- **Your goal**:
Here the job is to transcribe only the lines from the one containing "Task: Enable the BW Limit checkbox" through the last line below, exactly as written; please leave out pictures.

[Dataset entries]
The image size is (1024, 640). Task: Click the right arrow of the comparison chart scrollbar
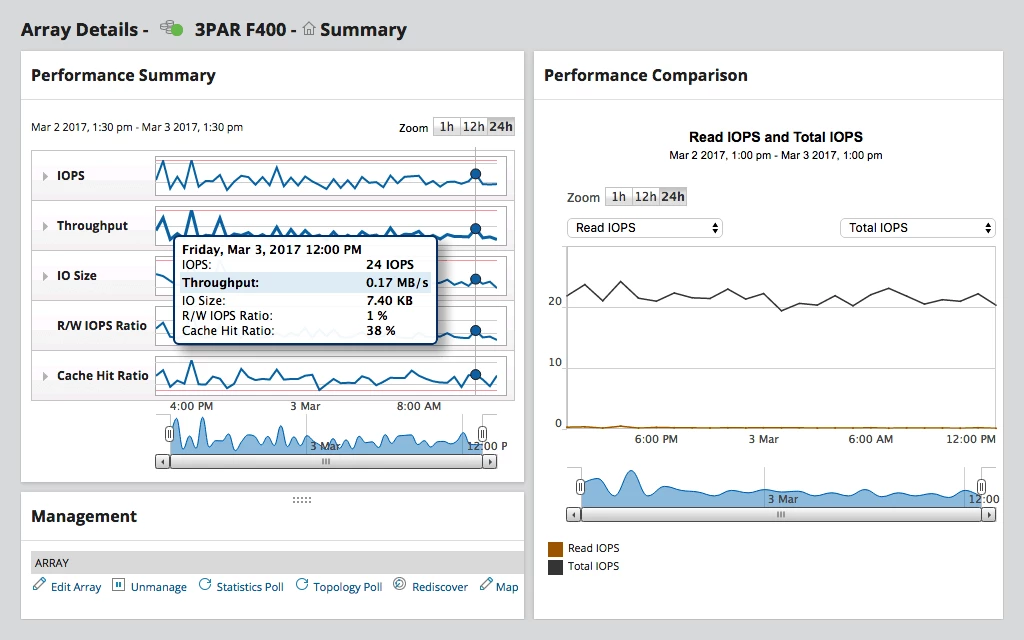click(989, 514)
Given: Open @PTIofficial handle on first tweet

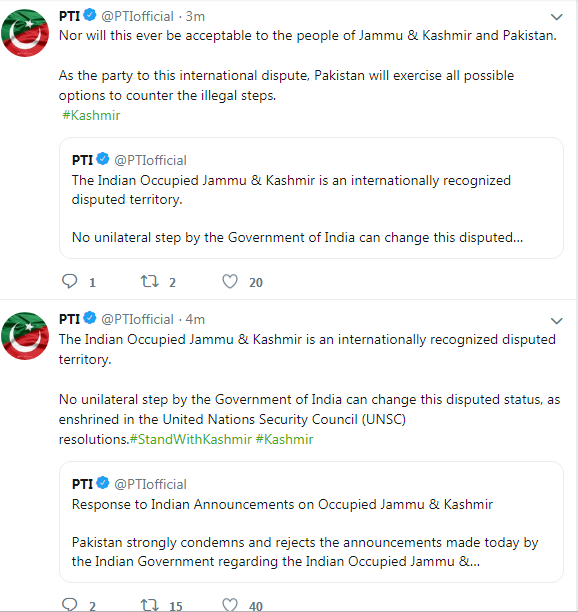Looking at the screenshot, I should tap(137, 16).
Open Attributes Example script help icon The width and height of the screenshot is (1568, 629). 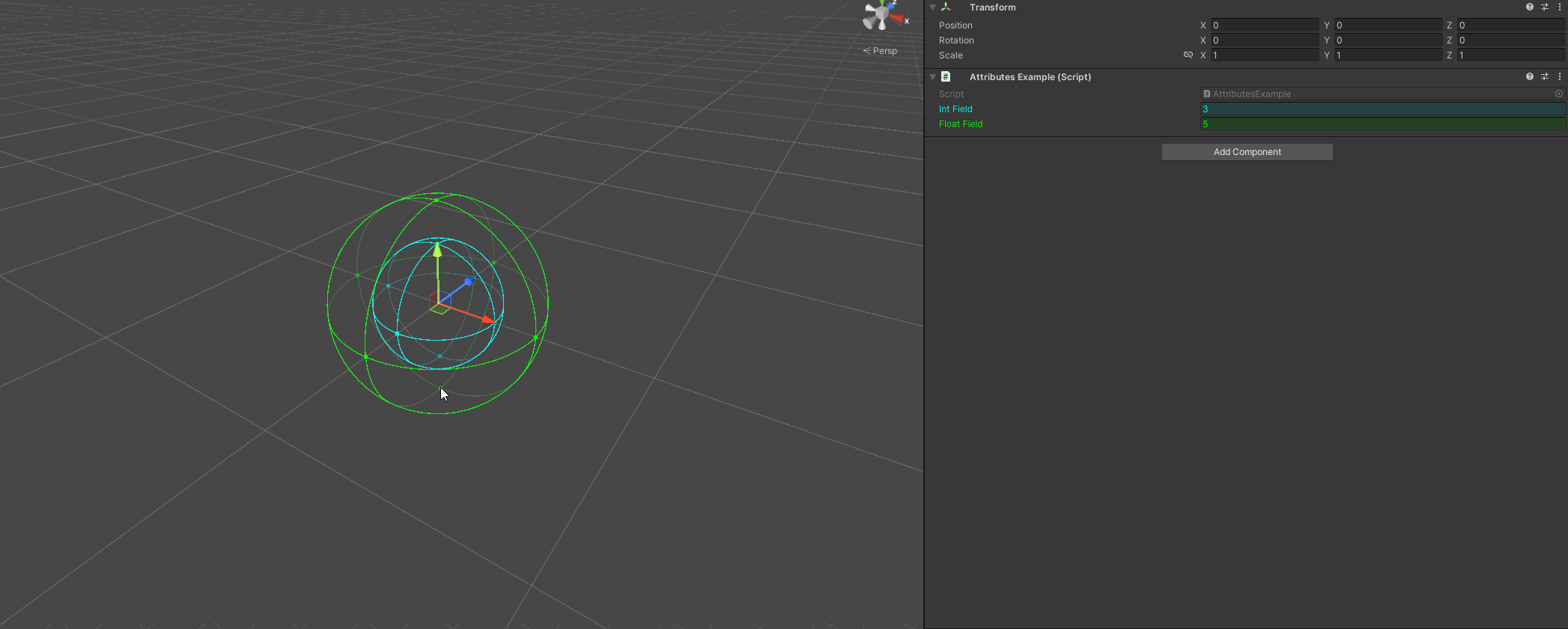tap(1529, 76)
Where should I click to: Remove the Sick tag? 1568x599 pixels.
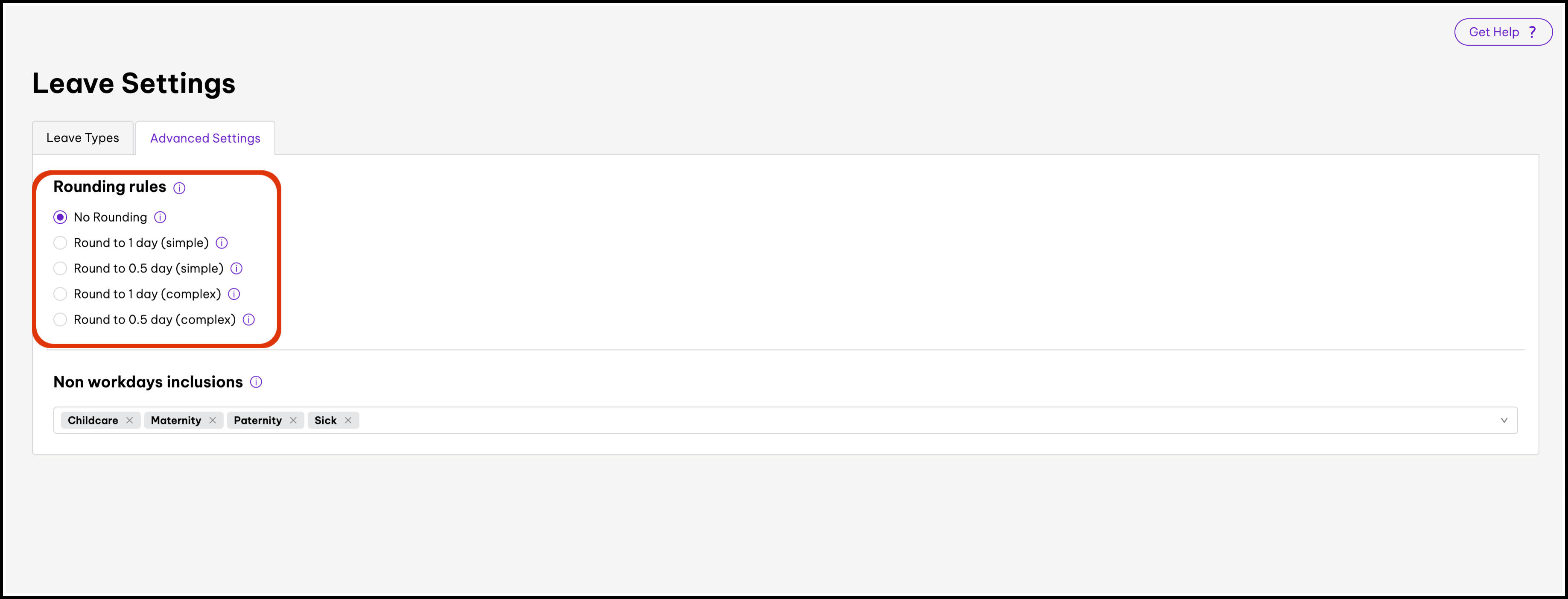(348, 421)
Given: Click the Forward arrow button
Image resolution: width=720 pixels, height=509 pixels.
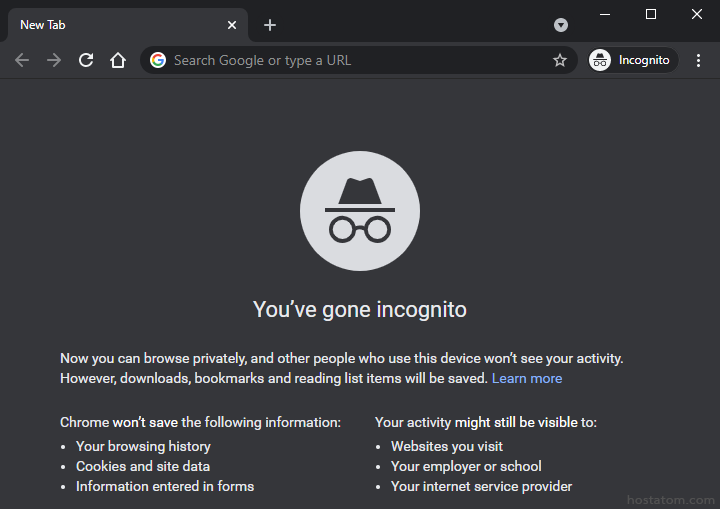Looking at the screenshot, I should 54,60.
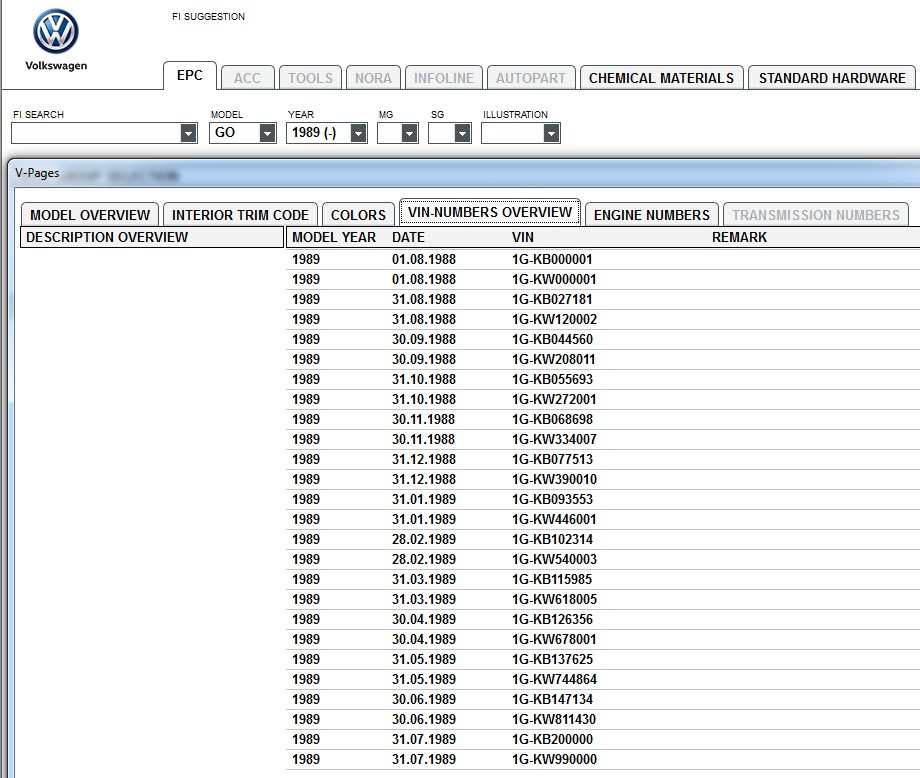Click the DESCRIPTION OVERVIEW header
This screenshot has height=778, width=920.
[x=152, y=237]
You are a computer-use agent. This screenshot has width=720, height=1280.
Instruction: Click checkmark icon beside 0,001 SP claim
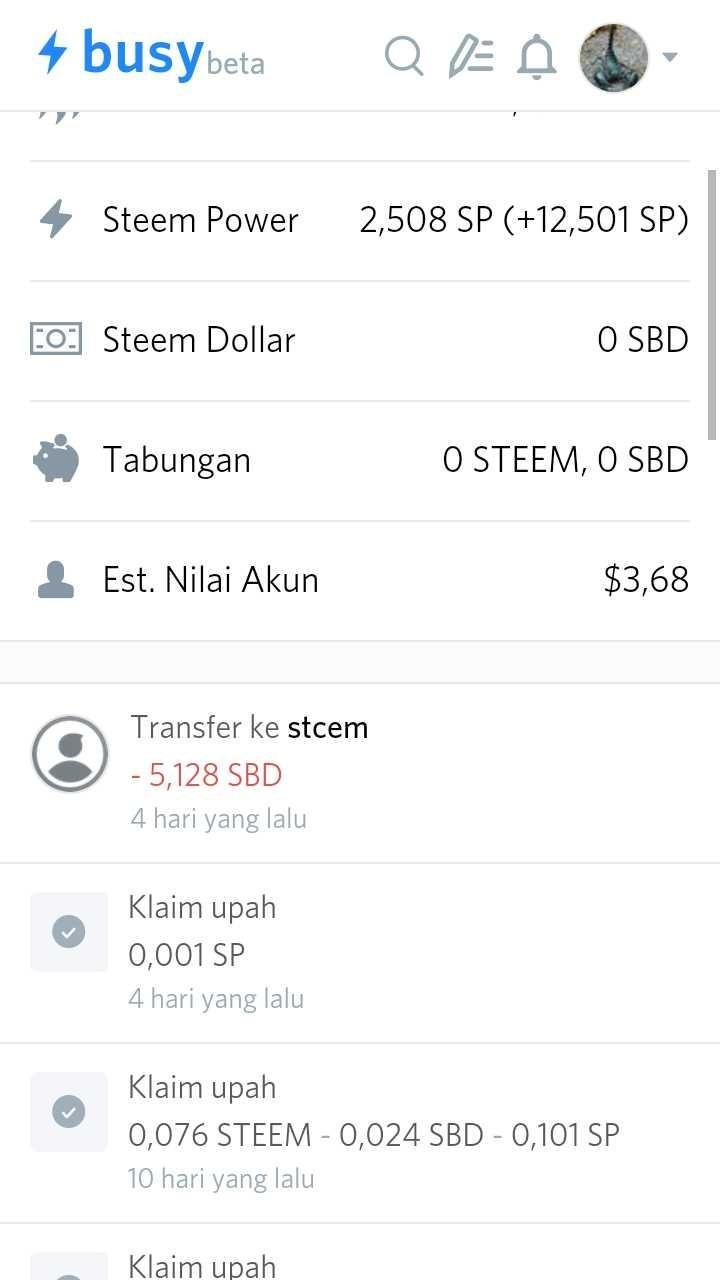(x=69, y=932)
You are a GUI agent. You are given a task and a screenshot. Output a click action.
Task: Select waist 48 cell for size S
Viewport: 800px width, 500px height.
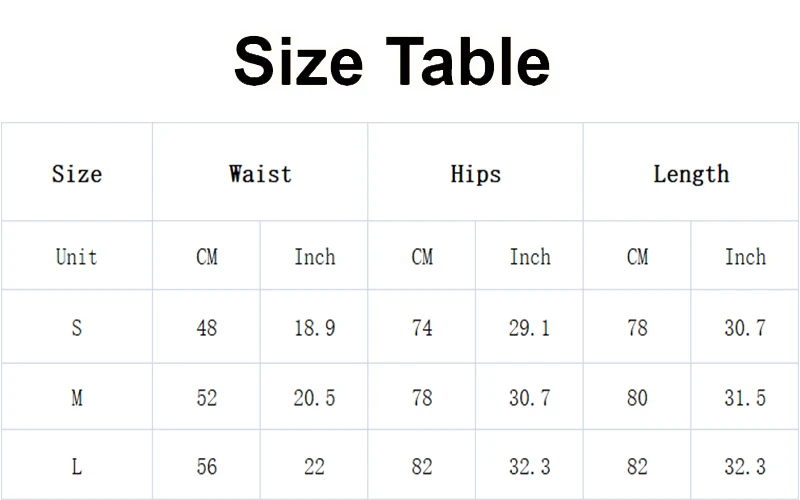[x=207, y=327]
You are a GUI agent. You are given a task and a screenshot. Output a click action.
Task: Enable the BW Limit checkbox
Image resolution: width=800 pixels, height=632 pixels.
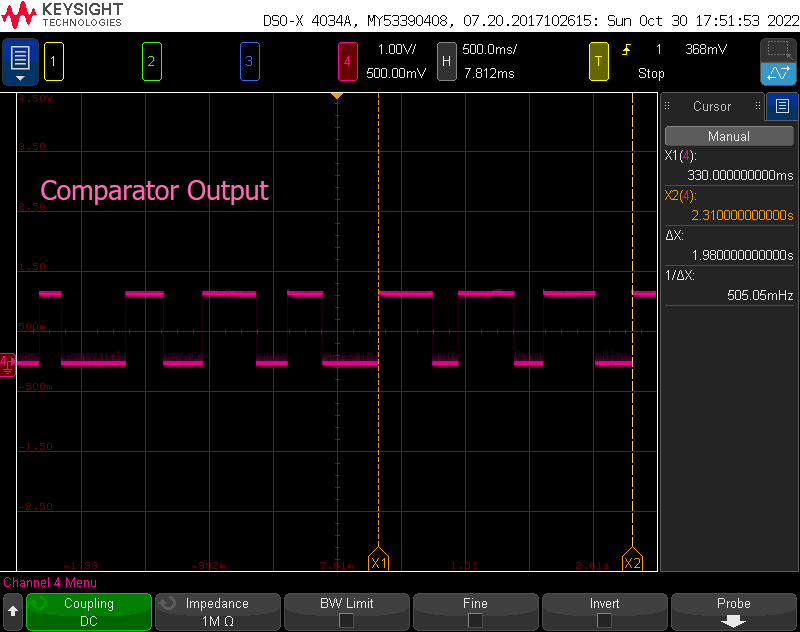(346, 611)
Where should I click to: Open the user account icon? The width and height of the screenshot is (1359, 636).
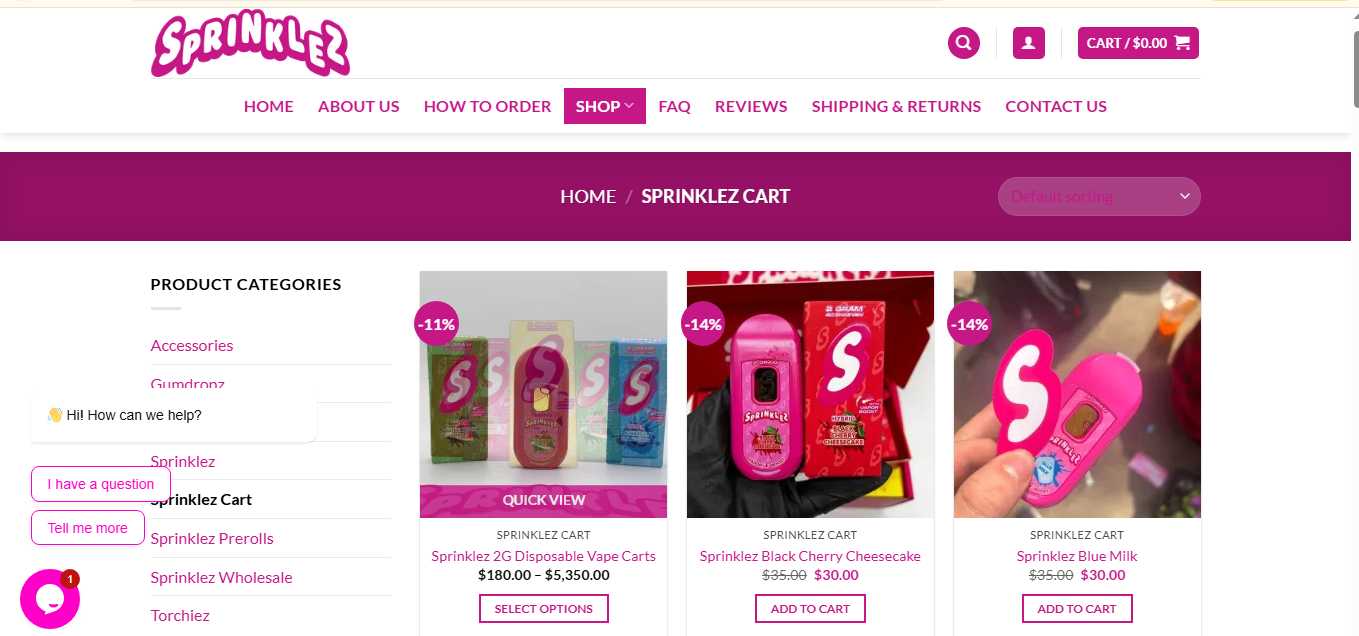point(1028,43)

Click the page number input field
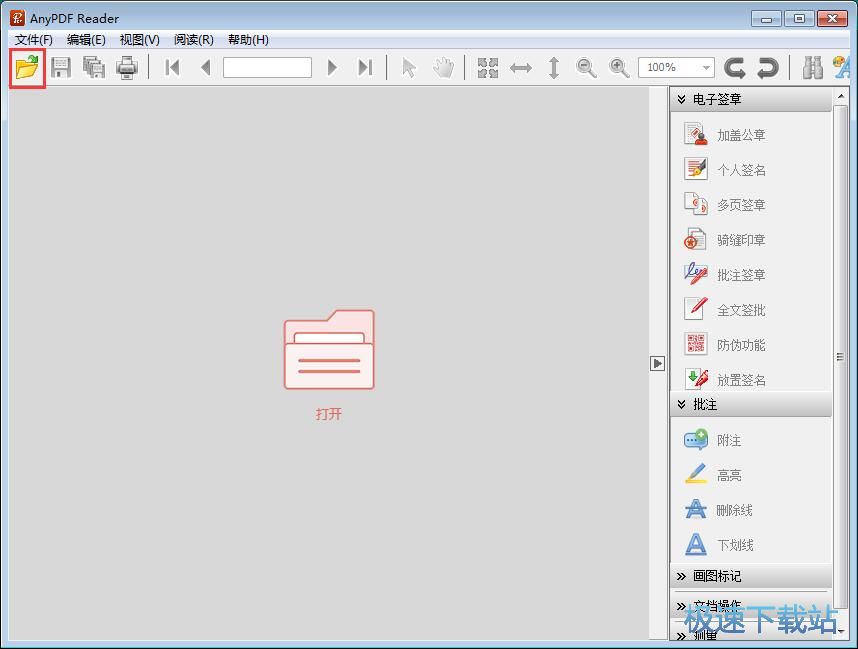(267, 68)
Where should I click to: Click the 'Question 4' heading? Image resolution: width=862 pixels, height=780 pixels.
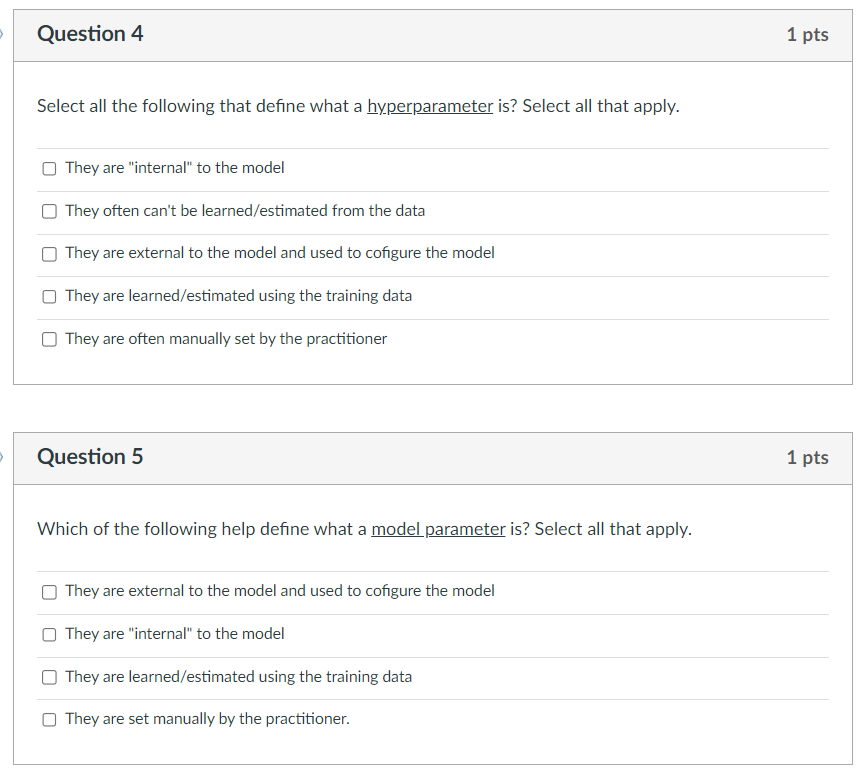pyautogui.click(x=90, y=34)
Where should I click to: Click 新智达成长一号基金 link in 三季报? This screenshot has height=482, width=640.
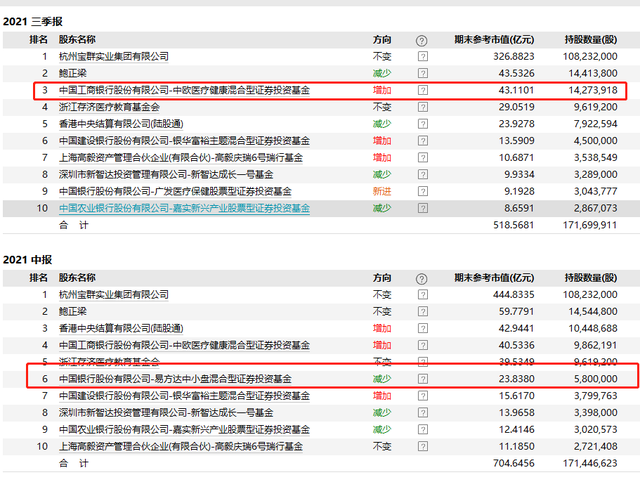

- **Answer section**:
Task: Enable the BW Limit checkbox
Image resolution: width=800 pixels, height=632 pixels.
(346, 611)
Where should I click to: Open the user account icon? The width and height of the screenshot is (1359, 636).
point(1028,43)

Click the page number input field
(267, 68)
Where should I click to: Click the 'Question 4' heading? Image resolution: width=862 pixels, height=780 pixels.
pyautogui.click(x=90, y=34)
Where should I click to: Click 新智达成长一号基金 link in 三季报? This screenshot has height=482, width=640.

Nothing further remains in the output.